Di salah satu kota di Kanada atau mungkin di daerah yang lain, ketika kami mendatangi peternak untuk membeli kambing atau sapi, ia menyebutkan harganya setelah hewan disembelih. Ia menimbangnya dan memperkirakan harganya. Harga tersebut termasuk harga hewannya, harga penggunaan tempat, pemotongan dan harga mengulitinya. Apakah yang demikian itu boleh dilakukan pada hewan kurban ?, atau kita harus membeli hewan kurban dulu, lalu membayar harganya ?, kebanyakan para peternak tidak setuju dengan dengan system seperti itu, karena mereka akan rugi pada harga hewan dan pemotongannya.
Alhamdulillah
Yang menjadi syarat hewan
kurban adalah agar disembelih dengan niat kurban, dan tidak boleh disembelih
untuk pedaging.
An Nawawi berkata dalam al
Majmu’: 8/380: “Niat adalah syarat sahnya berkurban”.
Tidak masalah jika kalian
membeli hewan kurban dengan cara yang sudah disebutkan dalam soal, dengan
catatan ketika disembelih oleh jagal (tukang sembelih) ia berniat dengan
niat kurban, jika jagal tadi adalah seorang muslim, kalau ia bukan muslim,
maka salah satu dari kalian harus menyembelihnya, dan para pekerja (tim
jagal) memotong-motong sembelihannya.
Syeikh Ibnu Utsaimin –rahimahullah-
dalam “asy Syarhul Mumti’ “ 7/494:
“Tidak sah jika menyembelih
kurban diwakilkan kepada ahli kitab, meskipun sembelihan ahli kitab hukumnya
halal.
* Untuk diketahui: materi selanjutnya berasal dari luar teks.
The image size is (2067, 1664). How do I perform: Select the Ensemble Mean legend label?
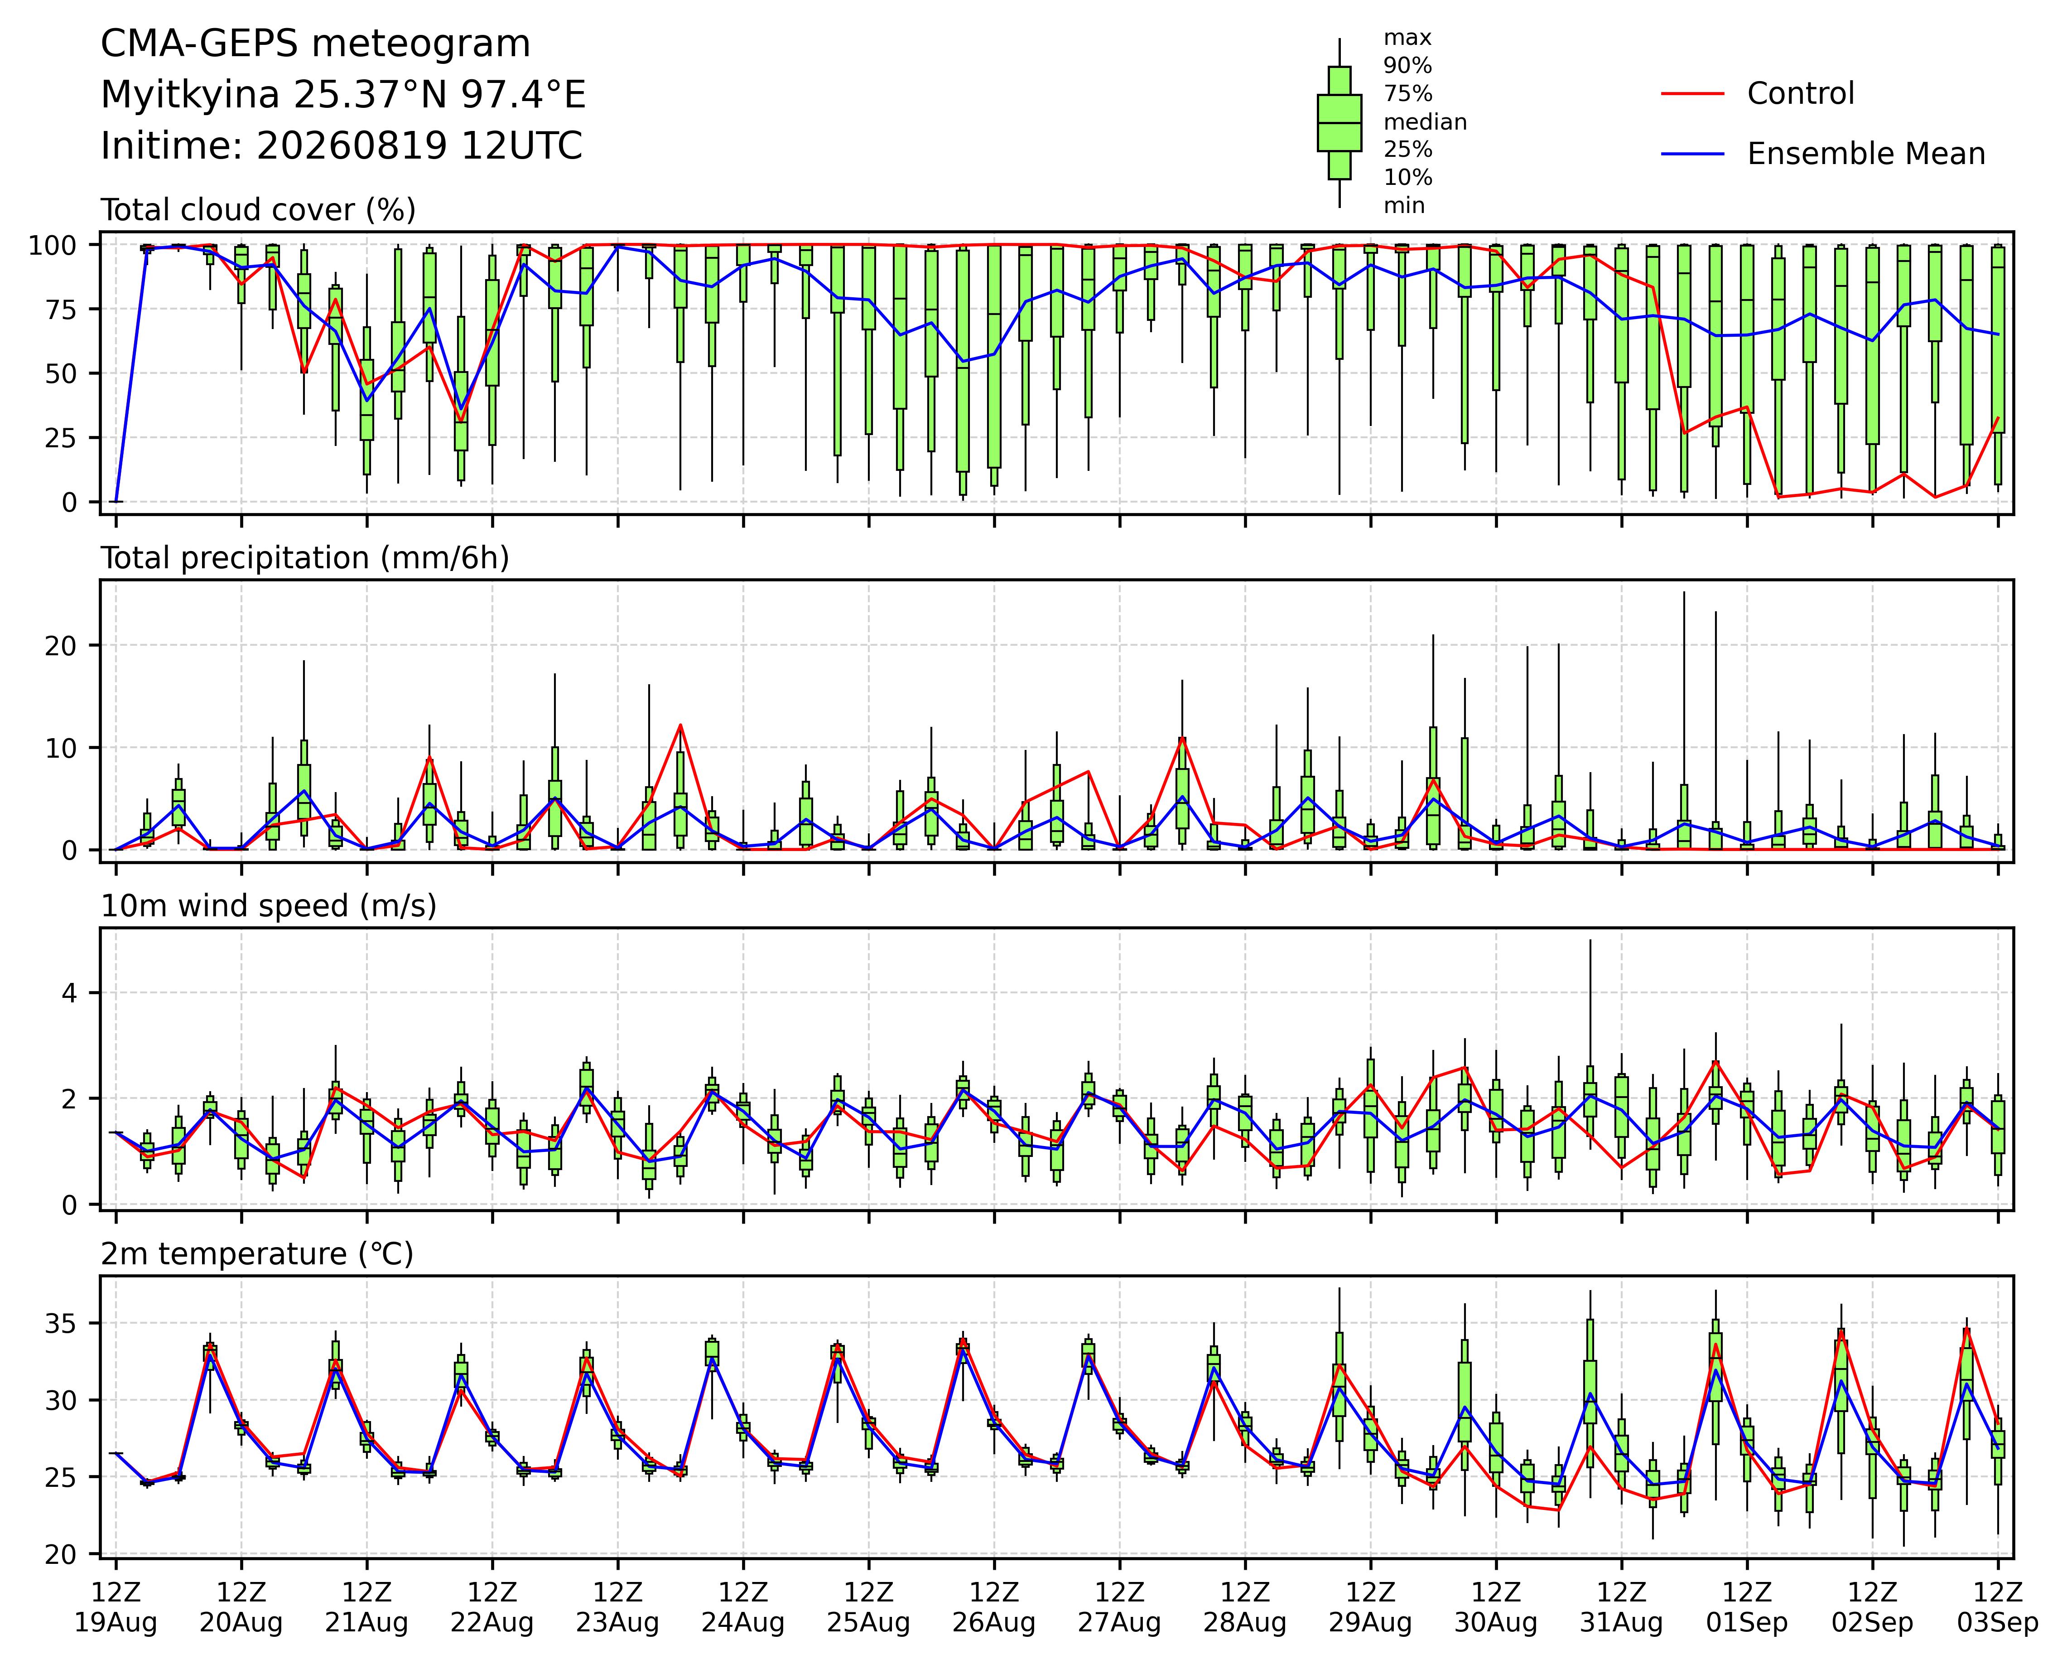[x=1866, y=154]
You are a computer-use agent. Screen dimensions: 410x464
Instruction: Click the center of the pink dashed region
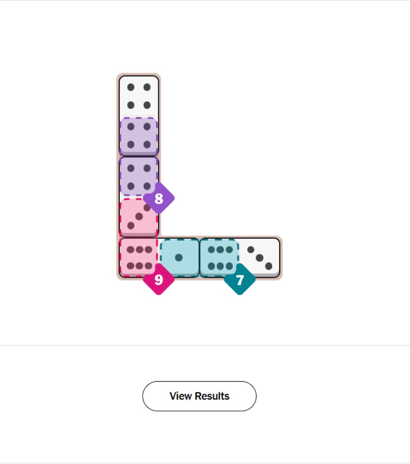pyautogui.click(x=139, y=237)
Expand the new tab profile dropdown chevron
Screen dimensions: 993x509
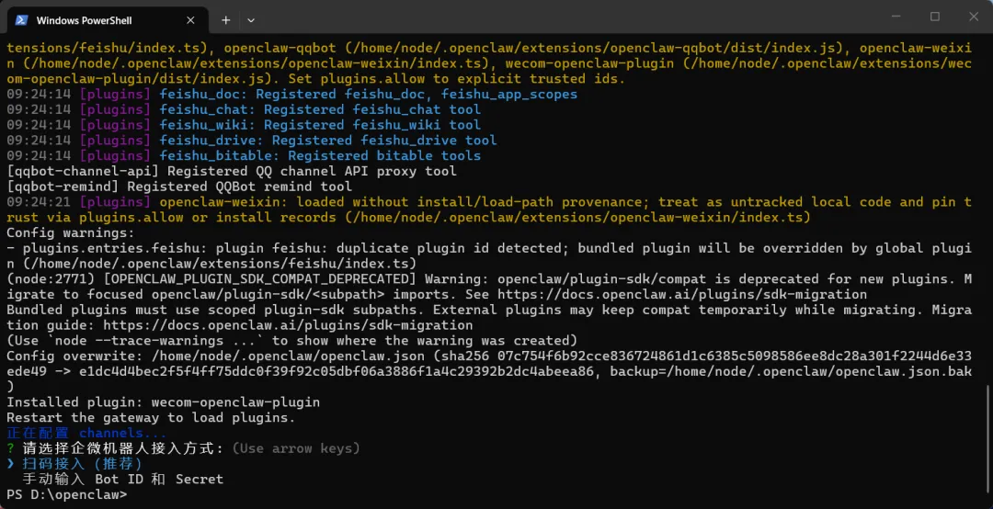[251, 19]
Namun karena menyembelih hewan kurban adalah ibadah maka tidak boleh
diwakilkan kepada ahli kitab; karena ahlu kitab bukan termasuk ahli ibadah
dan ahli bertaqarub kepada Allah; karena ia kafir dan tidak diterima
ibadahnya. ketika sembelihan kurban itu tidak sah untuk dirinya, maka tidak
sah juga ketika ia menyembelihkan orang lain. Sedangkan mewakilkan kepada
ahlu kitab untuk menyembelih ternak guna dikonsumsi maka tidak apa-apa.
wallahu a’lam
.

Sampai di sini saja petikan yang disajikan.